**** MATERIAL PROVIDED ****
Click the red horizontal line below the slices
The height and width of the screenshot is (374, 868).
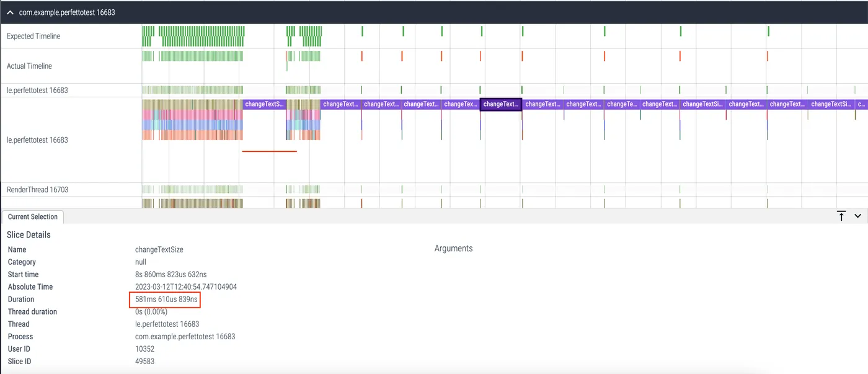click(x=269, y=151)
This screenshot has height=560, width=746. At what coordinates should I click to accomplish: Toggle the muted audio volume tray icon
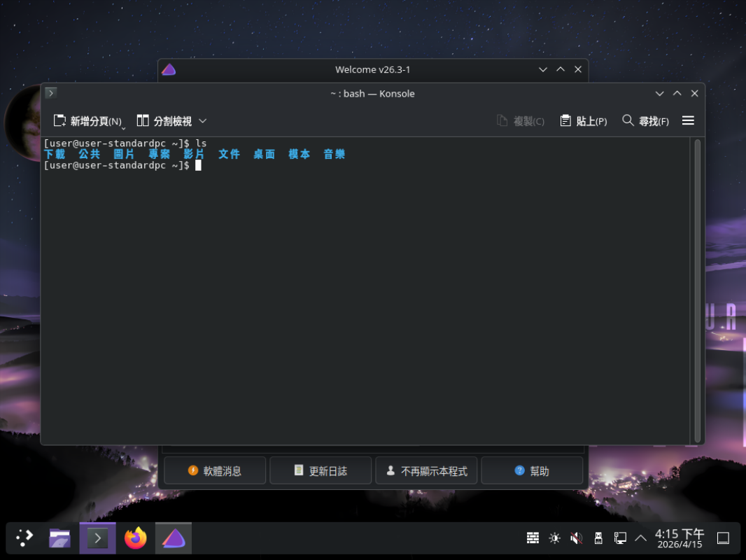(x=576, y=538)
****
# EXERCISE DESCRIPTION
Every entry above is to be set down exactly; the pictures are to be left out.

# RESULT FOR THIS TASK
Click the red horizontal line below the slices
The height and width of the screenshot is (374, 868).
click(x=269, y=151)
This screenshot has height=560, width=746. At what coordinates should I click to accomplish: Toggle the muted audio volume tray icon
(x=576, y=538)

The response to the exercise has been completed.